The issue featured an introduction co-authored by the three of us (Reicher, Haslam & Miller, 2014). It also included an empirical paper co-authored with Megan Birney (Exeter U and St Andrews U) which developed a new paradigm that we used to test the effects of Milgram's various prods on participants' willingness to continue in an aversive task (Haslam, Reicher & Birney, 2104).

The results of this study showed that the prod that was most like an order (Prod 4: "You have no other choice, you must conttinue") was far less successful in encouraging participants to continue than the prod that enjoined them to contribute to a scientific goal (Prod 2 "The Experiment requires that you continue”). 

The significance of this finding is that it challenges the idea that people are inherently programmed to follow orders (the lesson people typically draw from Milgram's studies). Indeed, it suggests that because orders violate the sense of shared identity upon which obedience — or, in our terms, engaged followership depends — they are likely to be counterproductive.

Providing further support for our engaged followership model, a major paper in the British Journal of Social Psychology co-authored with Kathryn Millard (Macquarie U) and Rachel McDonald (U of Kansas), delves into the Milgram archives at Yale to explore the psychology of Milgram's participants more closely (Haslam, Reicher, Millard & McDonald, 2014).

Previous discussion of participants' experience has focused on their level of distress, but we provide evidence that the most salient feature of participants’ responses – and the feature that most requires explanation – is not their lack of distress but their happiness at having participated.

A participant response card from the Milgram archive (from
which we derived the title of our BJSP paper). Note that the
participant construes his contribution as service in a good cause.
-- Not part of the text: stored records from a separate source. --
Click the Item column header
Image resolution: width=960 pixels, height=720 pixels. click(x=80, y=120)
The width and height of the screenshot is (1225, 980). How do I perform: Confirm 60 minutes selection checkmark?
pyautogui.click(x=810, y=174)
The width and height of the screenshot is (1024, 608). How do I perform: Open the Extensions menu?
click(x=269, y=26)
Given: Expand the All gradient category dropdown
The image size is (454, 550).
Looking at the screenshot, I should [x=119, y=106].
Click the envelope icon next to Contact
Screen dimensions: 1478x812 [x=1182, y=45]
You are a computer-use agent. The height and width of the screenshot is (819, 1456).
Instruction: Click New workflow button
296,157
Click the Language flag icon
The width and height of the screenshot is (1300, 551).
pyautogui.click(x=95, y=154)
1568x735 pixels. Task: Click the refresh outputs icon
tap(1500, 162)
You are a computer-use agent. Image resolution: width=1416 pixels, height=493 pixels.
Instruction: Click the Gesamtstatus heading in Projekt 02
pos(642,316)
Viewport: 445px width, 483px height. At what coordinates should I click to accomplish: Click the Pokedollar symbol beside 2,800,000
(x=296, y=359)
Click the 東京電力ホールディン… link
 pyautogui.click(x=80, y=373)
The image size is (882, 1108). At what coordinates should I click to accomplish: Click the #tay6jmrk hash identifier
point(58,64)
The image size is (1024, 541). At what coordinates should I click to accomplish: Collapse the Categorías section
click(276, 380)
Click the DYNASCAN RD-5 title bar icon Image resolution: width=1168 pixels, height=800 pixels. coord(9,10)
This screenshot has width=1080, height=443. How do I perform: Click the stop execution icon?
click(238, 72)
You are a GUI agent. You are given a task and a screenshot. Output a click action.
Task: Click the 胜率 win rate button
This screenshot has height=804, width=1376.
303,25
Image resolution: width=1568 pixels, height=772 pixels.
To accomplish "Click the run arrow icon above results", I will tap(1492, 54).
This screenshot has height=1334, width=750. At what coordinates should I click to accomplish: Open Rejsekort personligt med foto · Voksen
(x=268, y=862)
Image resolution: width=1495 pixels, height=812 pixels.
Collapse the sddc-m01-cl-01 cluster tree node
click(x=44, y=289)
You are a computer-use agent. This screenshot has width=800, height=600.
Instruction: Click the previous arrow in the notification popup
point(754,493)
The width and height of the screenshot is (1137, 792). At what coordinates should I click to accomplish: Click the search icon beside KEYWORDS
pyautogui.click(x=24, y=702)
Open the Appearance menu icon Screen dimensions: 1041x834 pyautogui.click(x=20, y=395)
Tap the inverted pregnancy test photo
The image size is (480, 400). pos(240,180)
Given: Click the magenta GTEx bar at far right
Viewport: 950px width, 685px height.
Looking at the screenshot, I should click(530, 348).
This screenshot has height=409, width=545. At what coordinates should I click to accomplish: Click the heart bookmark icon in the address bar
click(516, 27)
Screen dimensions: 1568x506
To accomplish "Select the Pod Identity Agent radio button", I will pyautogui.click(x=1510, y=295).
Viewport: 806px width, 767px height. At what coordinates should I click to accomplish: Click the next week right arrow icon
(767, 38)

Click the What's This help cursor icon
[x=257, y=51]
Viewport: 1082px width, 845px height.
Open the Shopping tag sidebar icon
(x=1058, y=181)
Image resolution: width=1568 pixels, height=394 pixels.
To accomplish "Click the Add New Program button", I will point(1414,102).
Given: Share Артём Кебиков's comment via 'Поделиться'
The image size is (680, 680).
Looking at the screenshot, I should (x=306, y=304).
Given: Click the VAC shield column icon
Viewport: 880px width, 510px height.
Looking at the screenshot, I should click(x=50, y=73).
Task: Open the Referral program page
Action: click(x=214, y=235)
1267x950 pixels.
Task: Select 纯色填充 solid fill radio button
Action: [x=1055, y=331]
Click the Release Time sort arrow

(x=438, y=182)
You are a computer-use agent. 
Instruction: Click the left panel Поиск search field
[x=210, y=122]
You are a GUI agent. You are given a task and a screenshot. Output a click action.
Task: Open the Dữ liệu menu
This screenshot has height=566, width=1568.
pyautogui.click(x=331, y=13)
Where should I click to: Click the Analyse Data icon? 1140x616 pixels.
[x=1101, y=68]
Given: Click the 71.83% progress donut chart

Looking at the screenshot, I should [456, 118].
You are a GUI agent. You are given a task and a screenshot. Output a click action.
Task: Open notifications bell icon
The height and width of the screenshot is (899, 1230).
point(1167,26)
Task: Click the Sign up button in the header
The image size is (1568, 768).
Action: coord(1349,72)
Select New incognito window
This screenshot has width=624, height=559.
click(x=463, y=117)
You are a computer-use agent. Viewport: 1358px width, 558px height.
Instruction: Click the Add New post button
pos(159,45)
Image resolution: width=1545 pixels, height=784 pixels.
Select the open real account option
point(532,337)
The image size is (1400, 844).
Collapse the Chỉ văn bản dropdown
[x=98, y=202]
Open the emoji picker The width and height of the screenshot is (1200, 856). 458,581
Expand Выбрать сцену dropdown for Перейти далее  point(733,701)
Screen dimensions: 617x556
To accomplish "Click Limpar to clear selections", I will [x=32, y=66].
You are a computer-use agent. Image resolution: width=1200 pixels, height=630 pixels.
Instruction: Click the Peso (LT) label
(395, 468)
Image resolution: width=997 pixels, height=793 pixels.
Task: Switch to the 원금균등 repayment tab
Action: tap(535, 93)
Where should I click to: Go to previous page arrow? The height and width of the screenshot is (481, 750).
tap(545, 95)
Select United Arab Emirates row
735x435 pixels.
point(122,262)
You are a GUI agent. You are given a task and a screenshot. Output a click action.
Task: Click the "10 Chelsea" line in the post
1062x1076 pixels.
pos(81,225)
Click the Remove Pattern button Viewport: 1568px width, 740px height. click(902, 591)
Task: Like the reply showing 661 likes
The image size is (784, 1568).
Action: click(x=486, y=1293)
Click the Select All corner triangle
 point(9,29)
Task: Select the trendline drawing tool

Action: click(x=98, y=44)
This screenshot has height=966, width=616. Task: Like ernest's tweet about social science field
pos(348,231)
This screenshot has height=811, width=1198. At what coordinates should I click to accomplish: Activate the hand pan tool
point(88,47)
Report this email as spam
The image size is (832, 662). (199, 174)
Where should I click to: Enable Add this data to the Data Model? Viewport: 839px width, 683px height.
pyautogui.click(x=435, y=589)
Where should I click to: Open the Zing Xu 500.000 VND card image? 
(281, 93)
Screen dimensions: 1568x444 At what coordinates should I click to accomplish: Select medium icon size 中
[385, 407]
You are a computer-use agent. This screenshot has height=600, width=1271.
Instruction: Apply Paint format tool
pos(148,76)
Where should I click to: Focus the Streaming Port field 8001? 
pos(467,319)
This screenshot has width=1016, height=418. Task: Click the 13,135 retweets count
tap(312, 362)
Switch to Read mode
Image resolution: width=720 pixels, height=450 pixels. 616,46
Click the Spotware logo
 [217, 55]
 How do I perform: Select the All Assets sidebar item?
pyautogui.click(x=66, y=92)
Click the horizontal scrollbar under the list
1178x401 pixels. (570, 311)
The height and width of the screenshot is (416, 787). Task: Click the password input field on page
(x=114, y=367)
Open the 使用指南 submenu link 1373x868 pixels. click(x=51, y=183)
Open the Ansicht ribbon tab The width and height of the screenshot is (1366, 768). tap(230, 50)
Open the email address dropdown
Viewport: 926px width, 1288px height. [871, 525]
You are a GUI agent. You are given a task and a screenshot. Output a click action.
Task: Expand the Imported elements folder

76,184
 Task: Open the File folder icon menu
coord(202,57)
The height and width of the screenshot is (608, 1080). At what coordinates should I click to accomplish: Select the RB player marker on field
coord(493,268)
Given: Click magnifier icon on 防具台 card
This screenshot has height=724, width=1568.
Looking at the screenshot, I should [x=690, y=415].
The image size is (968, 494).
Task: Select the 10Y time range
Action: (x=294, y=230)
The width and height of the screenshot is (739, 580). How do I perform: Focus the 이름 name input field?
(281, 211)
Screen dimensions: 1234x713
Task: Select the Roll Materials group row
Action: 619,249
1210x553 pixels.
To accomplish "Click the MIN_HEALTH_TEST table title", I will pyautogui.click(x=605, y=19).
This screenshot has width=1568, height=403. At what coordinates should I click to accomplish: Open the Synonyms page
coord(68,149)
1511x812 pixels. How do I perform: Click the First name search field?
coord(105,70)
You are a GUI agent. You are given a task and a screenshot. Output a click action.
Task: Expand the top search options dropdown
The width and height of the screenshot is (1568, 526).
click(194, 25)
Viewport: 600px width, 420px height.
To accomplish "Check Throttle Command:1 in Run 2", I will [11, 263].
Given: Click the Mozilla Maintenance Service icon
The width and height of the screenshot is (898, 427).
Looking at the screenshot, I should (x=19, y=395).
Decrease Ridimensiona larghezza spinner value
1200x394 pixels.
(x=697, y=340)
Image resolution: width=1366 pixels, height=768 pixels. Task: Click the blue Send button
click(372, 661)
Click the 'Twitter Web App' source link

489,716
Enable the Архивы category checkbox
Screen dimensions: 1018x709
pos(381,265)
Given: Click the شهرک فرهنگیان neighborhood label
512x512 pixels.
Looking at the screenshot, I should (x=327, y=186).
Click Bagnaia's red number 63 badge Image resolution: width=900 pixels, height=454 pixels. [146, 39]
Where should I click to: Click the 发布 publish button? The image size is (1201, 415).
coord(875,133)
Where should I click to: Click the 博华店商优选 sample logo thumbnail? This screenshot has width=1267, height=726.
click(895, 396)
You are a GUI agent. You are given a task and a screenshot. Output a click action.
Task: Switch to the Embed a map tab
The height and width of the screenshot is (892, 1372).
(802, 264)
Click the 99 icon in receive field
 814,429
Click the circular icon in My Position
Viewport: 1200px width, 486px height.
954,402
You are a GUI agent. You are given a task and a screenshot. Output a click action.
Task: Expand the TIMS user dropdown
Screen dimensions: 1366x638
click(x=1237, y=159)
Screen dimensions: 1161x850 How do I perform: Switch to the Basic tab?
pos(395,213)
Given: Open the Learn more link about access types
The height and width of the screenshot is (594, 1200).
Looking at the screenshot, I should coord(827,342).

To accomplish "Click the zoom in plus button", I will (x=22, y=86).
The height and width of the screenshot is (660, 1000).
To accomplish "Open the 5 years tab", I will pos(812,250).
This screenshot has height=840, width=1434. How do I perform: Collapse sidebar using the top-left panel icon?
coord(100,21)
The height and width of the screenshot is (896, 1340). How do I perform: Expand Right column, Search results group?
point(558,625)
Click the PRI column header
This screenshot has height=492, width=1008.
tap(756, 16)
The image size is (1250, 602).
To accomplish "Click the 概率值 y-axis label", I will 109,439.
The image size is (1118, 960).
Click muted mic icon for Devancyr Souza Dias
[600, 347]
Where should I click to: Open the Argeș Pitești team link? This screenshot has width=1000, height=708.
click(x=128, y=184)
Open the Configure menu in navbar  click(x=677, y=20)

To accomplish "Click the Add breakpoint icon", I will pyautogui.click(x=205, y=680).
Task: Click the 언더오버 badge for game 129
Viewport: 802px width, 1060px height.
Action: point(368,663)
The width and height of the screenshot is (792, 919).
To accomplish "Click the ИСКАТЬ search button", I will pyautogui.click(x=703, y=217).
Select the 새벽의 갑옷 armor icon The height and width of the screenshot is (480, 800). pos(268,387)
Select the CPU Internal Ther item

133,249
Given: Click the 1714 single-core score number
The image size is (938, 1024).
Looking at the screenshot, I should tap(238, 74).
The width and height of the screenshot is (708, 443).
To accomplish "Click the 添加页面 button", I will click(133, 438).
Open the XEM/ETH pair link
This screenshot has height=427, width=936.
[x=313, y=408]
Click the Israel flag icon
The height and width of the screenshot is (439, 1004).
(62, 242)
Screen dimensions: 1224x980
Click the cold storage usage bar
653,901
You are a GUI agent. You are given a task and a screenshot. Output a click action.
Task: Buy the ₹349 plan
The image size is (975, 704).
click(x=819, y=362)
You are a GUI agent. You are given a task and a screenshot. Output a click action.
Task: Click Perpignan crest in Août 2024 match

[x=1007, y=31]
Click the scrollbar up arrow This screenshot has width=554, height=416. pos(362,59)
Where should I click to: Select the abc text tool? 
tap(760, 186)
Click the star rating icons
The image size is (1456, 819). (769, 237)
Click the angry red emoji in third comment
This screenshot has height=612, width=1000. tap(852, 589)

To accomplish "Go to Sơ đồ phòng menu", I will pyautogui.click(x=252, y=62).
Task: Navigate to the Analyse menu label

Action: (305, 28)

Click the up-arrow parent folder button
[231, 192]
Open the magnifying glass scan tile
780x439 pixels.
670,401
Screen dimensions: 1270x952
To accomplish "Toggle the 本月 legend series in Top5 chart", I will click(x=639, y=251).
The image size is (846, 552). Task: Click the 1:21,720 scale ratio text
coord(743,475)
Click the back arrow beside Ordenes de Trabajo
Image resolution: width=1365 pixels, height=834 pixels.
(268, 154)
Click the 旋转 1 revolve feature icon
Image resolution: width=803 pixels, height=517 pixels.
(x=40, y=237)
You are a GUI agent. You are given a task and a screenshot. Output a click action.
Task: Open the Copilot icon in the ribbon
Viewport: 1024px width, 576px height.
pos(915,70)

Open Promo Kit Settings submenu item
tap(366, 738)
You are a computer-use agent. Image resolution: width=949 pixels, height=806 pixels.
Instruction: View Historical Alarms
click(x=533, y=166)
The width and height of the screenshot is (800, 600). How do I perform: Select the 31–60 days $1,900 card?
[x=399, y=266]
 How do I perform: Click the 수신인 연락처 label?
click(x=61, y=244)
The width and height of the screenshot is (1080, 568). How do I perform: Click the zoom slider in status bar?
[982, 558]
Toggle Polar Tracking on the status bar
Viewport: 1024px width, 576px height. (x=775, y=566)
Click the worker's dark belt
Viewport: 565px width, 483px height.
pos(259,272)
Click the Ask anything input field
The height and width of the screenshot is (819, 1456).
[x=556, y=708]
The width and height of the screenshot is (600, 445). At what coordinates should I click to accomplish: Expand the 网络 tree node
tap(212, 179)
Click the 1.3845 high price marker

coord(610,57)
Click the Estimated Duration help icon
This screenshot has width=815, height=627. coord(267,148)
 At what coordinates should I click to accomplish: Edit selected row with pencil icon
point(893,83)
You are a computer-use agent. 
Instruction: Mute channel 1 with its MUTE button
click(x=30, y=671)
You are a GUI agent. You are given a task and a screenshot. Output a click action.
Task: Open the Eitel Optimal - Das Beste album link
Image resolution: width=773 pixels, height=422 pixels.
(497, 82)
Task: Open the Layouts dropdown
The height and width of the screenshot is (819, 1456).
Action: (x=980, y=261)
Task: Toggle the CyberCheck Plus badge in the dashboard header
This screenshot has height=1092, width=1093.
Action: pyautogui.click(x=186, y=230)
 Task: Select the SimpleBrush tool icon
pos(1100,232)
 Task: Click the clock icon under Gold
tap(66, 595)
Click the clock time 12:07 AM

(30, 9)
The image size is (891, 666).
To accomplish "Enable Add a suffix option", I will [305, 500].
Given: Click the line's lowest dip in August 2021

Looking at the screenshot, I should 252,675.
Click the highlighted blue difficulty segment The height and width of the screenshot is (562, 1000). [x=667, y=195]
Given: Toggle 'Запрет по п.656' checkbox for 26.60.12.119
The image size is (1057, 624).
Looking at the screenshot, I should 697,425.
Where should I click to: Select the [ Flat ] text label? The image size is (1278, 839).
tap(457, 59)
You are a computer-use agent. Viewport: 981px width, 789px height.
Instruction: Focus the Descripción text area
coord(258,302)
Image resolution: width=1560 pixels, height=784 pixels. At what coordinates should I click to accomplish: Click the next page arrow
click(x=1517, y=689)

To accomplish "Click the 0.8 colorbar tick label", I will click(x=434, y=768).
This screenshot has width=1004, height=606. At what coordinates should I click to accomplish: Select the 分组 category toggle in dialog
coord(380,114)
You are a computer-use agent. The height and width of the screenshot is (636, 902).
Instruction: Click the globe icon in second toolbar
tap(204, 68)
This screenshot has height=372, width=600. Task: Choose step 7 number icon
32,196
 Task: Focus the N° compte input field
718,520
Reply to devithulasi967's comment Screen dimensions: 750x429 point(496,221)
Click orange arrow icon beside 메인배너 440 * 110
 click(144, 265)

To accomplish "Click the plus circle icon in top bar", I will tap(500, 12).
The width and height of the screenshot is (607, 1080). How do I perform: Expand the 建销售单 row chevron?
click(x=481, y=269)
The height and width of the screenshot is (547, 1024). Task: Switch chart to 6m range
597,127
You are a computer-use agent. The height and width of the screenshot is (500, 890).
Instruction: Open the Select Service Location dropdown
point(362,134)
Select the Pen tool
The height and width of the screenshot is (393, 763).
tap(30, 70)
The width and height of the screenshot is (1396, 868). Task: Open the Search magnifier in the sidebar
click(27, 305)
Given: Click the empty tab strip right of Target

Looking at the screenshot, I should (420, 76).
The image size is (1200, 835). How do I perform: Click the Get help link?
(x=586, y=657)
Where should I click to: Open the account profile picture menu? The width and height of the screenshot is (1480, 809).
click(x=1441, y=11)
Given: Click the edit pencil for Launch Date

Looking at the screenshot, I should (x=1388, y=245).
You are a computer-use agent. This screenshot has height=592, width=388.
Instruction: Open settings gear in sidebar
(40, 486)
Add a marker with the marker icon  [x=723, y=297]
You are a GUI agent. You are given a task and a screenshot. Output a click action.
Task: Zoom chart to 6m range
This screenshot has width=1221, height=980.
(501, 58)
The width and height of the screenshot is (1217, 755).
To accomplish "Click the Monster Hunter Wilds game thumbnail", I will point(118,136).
We argue that this 'happiness' was a product of the Experimenter’s ability to convince participants that they were contributing to a progressive enterprise —  the advancement of scientific understanding. This supports our engaged followership model in suggesting (a) that willingness to perform unpleasant tasks is contingent upon identification with collective goals and (b) that leaders cultivate identification with those goals by making them seem virtuous rather than vicious (and thereby ameliorating the stress that achieving them entails).